Howard is the cartoonist on Writing Excuses, which is a very different medium used for storytelling.  All the same key elements are there--plot, characters, setting--but the execution is not the same.  They've had that discussion on the podcast before.  So, seeing a novelette written by a cartoonist is something special, indeed.

Naturally, his strong point is dialogue.  He's had years to perfect that.  But I was also surprised at how brisk the pace of the story was.  His words were to the point and focused, making it a breeze to read.  No wasted motion.  Just what was needed.

Howard also did a spectacular job of making Cole authentic.  Cole knew his equipment; he knew his team.  He was a true professional.  The technology he used, and the skill needed to implement it, was impressive.  I would read more about this character without hesitation.

Though I didn't see it as a con, the story was written in present tense--which isn't too common in genre fiction.  This could be a turn-off for some readers who aren't use to this format.  However, this style helped with the rapid pace of the story; reading sentences as they are happening gives the action a more emphasized role.   I thought it was refreshing, not a hindrance.

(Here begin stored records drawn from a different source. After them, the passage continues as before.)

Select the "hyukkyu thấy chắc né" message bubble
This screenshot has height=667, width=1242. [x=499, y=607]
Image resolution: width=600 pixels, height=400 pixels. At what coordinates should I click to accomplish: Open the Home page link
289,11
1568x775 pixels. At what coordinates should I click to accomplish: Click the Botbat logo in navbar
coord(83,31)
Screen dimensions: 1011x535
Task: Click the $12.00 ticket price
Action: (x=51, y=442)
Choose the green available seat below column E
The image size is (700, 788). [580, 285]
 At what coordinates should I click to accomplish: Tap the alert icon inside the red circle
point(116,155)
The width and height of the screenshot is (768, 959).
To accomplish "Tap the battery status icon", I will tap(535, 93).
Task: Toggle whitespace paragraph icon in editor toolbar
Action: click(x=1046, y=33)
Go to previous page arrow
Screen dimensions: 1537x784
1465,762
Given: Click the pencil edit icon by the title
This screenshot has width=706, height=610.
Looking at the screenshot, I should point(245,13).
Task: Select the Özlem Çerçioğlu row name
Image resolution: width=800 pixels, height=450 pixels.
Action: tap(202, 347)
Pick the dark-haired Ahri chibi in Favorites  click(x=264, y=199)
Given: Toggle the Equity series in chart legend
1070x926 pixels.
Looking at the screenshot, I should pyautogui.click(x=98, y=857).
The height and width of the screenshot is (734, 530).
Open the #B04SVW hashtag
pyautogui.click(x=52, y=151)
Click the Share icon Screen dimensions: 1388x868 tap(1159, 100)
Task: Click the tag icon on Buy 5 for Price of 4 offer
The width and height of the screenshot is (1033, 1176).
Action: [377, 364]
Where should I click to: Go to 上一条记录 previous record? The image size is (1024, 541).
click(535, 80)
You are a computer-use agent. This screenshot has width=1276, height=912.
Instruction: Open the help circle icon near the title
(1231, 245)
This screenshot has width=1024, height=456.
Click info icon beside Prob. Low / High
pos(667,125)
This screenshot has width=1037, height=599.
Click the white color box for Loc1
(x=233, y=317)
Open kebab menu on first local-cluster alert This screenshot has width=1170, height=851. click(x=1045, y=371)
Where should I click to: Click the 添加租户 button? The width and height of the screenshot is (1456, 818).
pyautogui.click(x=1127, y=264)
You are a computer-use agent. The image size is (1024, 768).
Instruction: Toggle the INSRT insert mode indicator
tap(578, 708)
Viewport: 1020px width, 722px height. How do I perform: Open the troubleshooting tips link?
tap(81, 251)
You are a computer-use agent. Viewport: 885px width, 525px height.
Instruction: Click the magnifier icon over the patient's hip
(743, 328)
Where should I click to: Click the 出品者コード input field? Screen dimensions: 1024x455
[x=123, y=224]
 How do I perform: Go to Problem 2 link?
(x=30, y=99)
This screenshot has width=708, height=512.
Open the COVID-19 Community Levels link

This story had all the characteristics of an enjoyable tale.  The characters were realistic, the plot line fascinating, the conclusion thought-provoking.  For being one of the first few "stories" he's written, it's very impressive.  I'm looking forward to more by him.

4 out of 5



If you'd like to listen to the Writing Excuses podcasts for the episodes dealing with this story, the links are listed below.


Brainstorming with Howard

Critiquing "An Honest Death"


And, of course, you can purchase Shadows Beneath from Dragonmount's eBook store, here.  Next week's story will be Brandon Sanderson's "Sixth of the Dusk."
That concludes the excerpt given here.